_Task description_.
Word for word, write out all the entries below, omitting every picture.

_Extracted entries_.
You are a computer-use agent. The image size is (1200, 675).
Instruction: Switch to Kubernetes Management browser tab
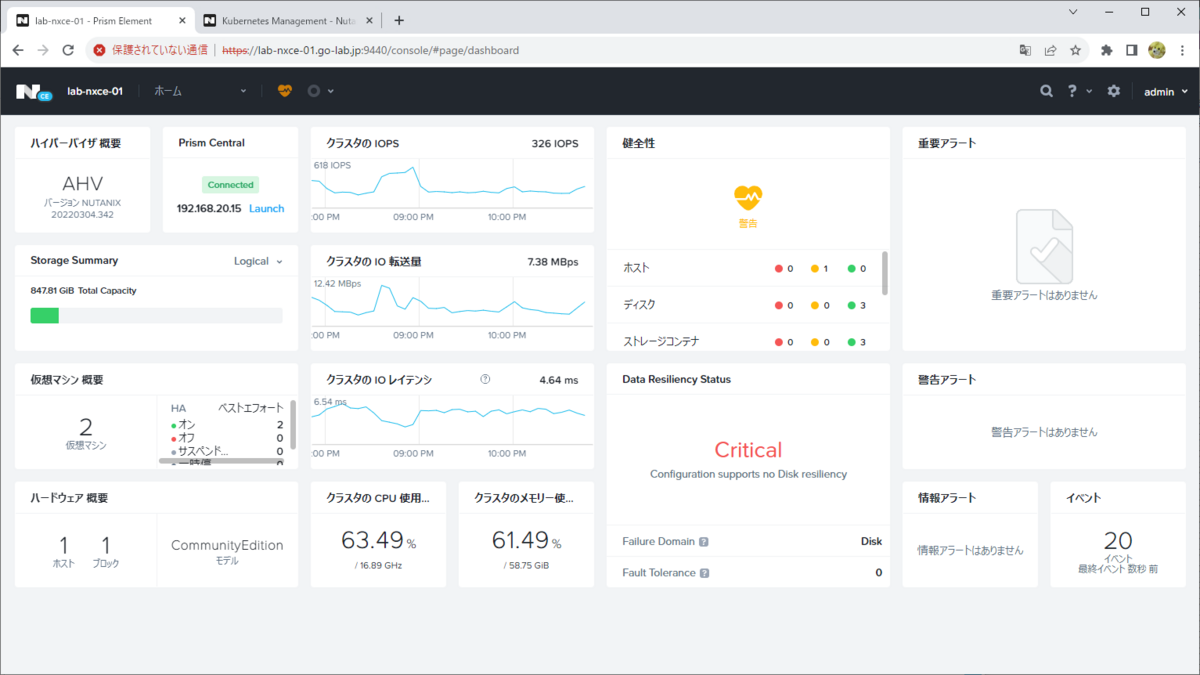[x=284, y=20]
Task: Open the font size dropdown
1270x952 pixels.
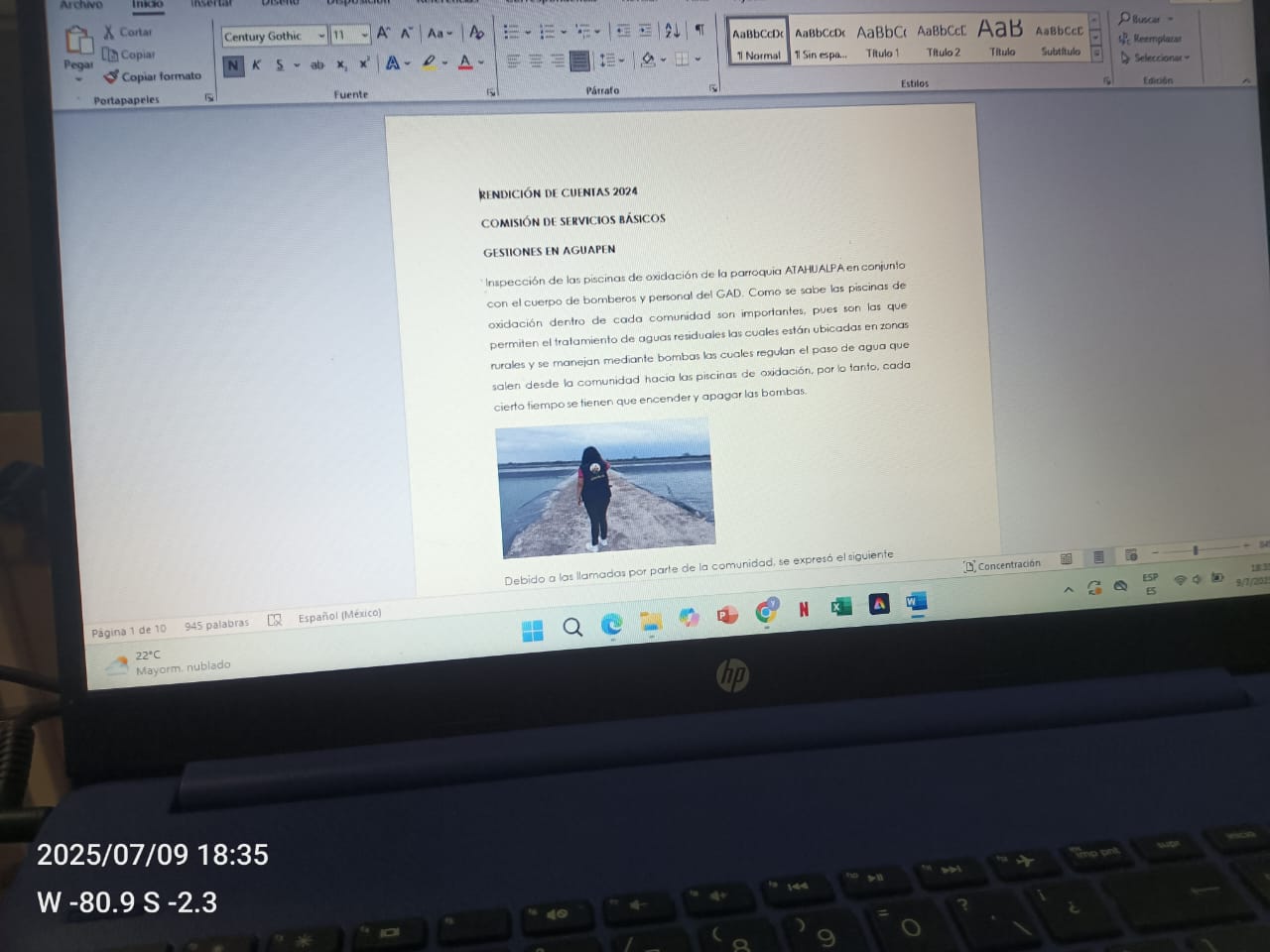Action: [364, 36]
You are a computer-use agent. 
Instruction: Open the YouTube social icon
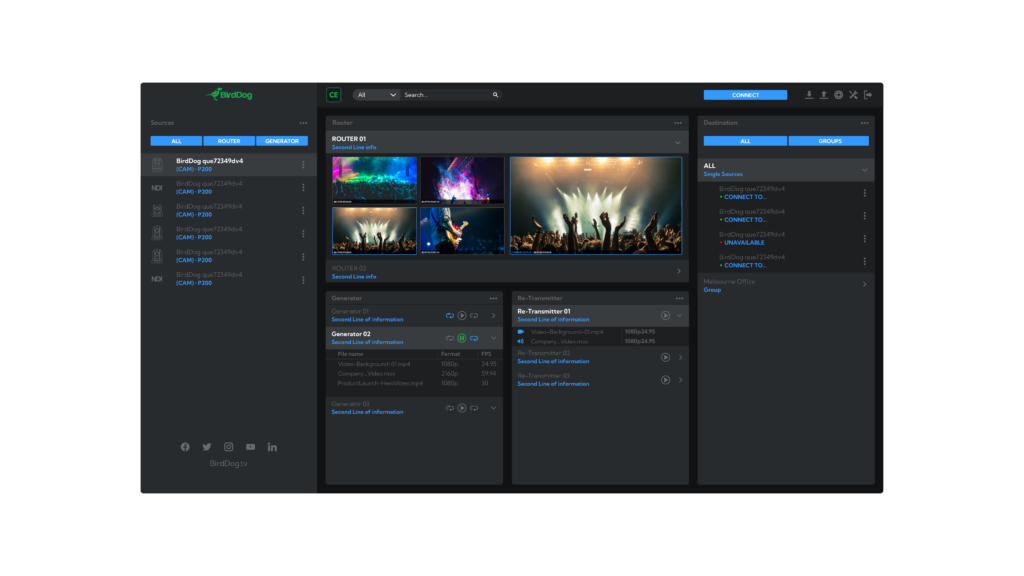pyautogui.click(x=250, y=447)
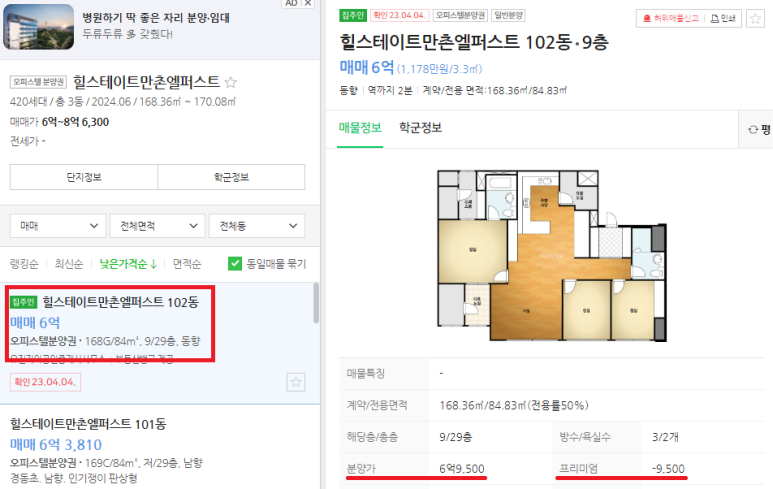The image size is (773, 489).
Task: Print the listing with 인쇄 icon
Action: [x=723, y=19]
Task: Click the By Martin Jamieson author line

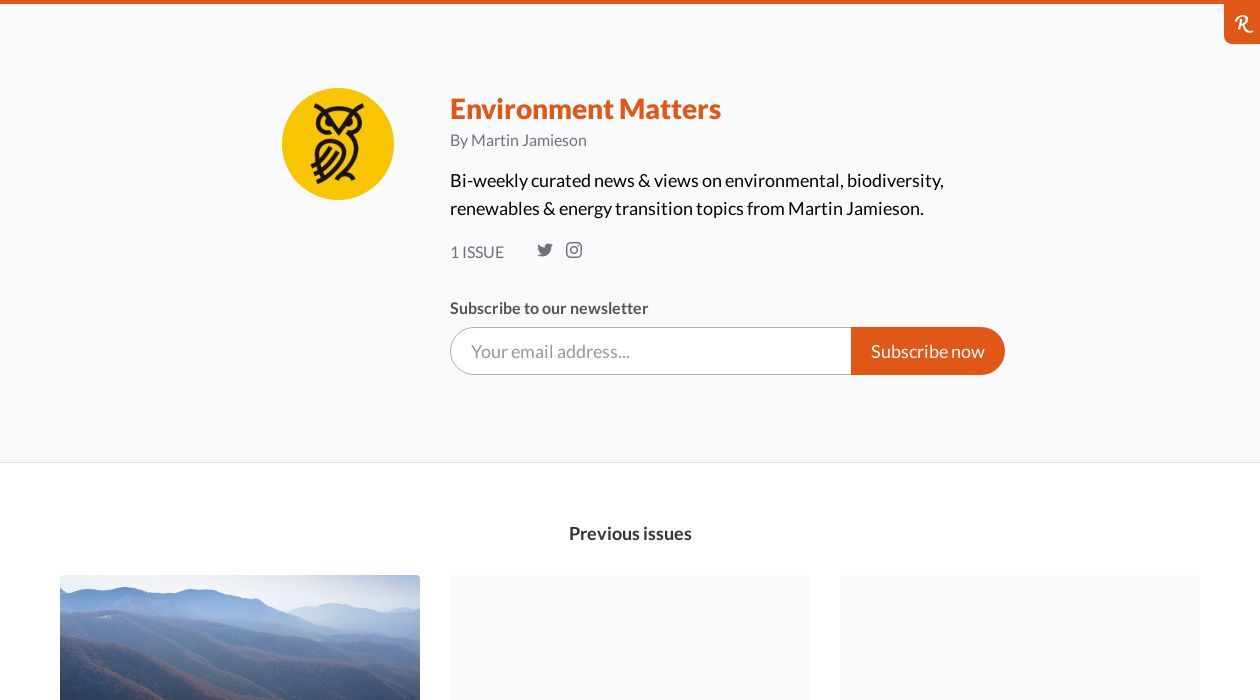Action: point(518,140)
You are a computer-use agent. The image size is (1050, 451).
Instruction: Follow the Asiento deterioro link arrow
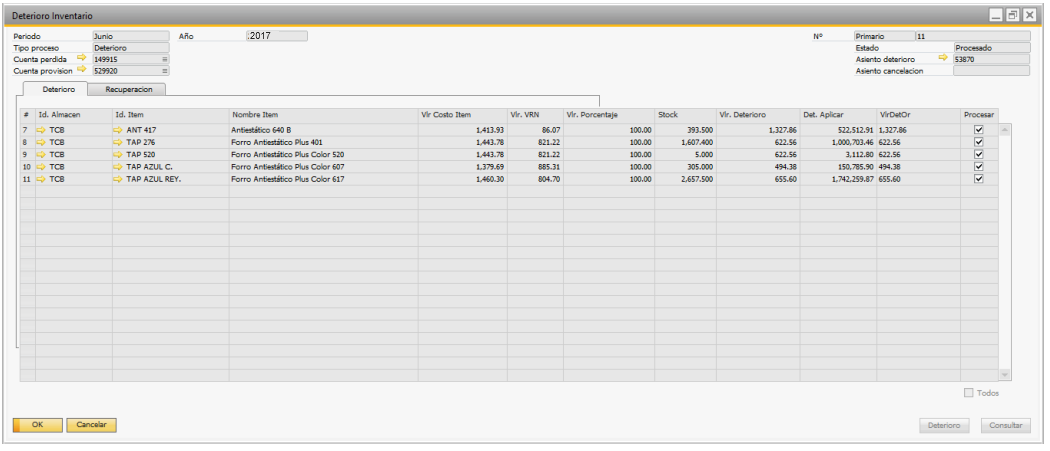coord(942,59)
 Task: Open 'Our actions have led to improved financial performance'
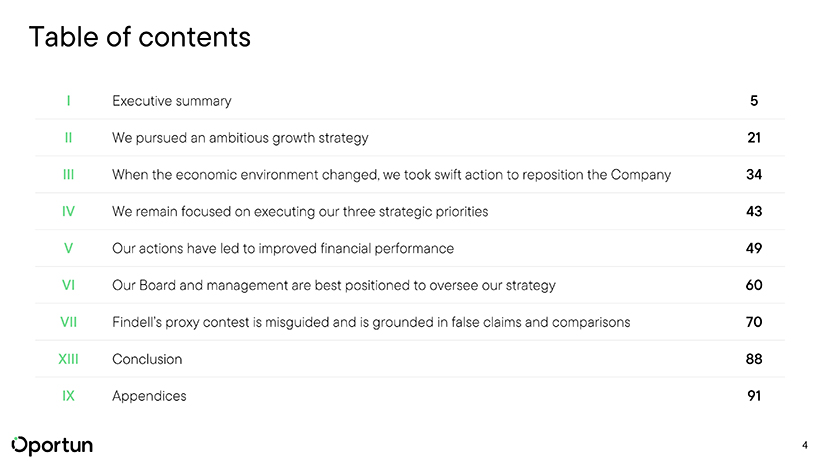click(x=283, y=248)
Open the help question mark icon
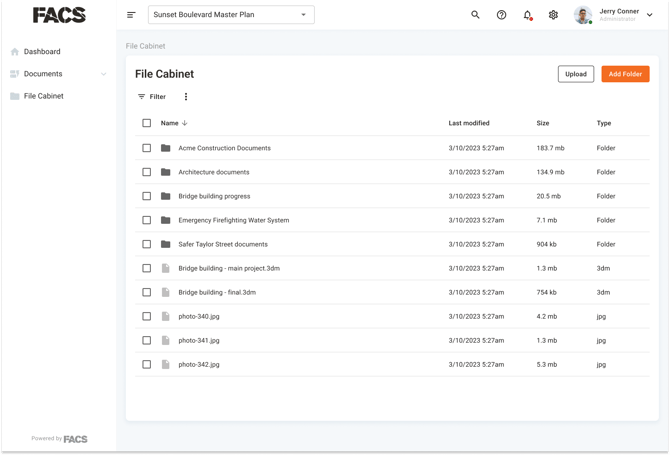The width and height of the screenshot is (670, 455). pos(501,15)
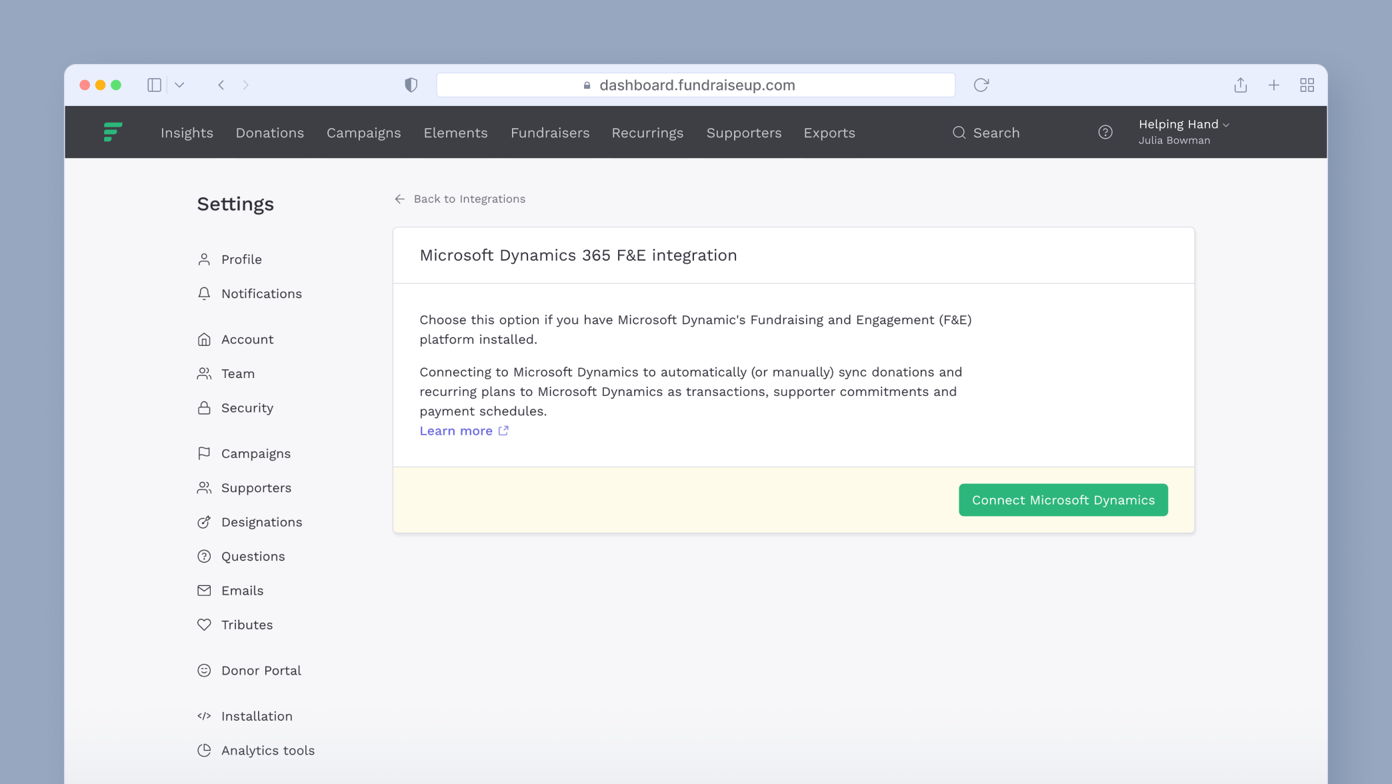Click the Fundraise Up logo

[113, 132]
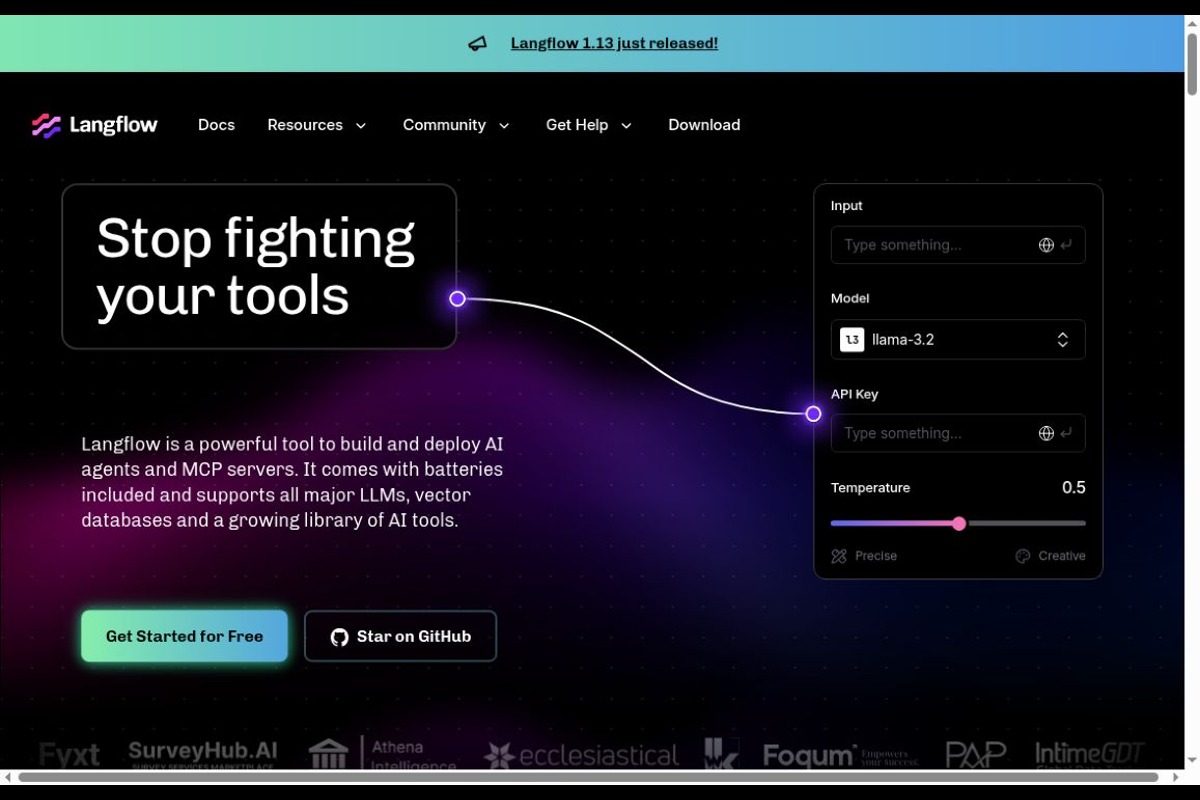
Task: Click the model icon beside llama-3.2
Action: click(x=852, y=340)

_Answer space_.
You are a computer-use agent. The image size is (1200, 675).
Instruction: Switch to Kubernetes Management browser tab
[x=284, y=20]
Task: Open the font size dropdown
1270x952 pixels.
Action: [364, 36]
You are a computer-use agent. 
Instruction: Open the YouTube social icon
pyautogui.click(x=250, y=447)
The image size is (773, 489).
Task: Print the listing with 인쇄 icon
Action: [x=723, y=19]
Task: Click the By Martin Jamieson author line

Action: point(518,140)
You are a computer-use agent. The image size is (1050, 451).
Instruction: Follow the Asiento deterioro link arrow
coord(942,59)
 Task: Open 'Our actions have led to improved financial performance'
click(x=283, y=248)
Open the help question mark icon
The width and height of the screenshot is (670, 455). pos(501,15)
Click the Fundraise Up logo

[113, 132]
Task: Click the model icon beside llama-3.2
Action: click(x=852, y=340)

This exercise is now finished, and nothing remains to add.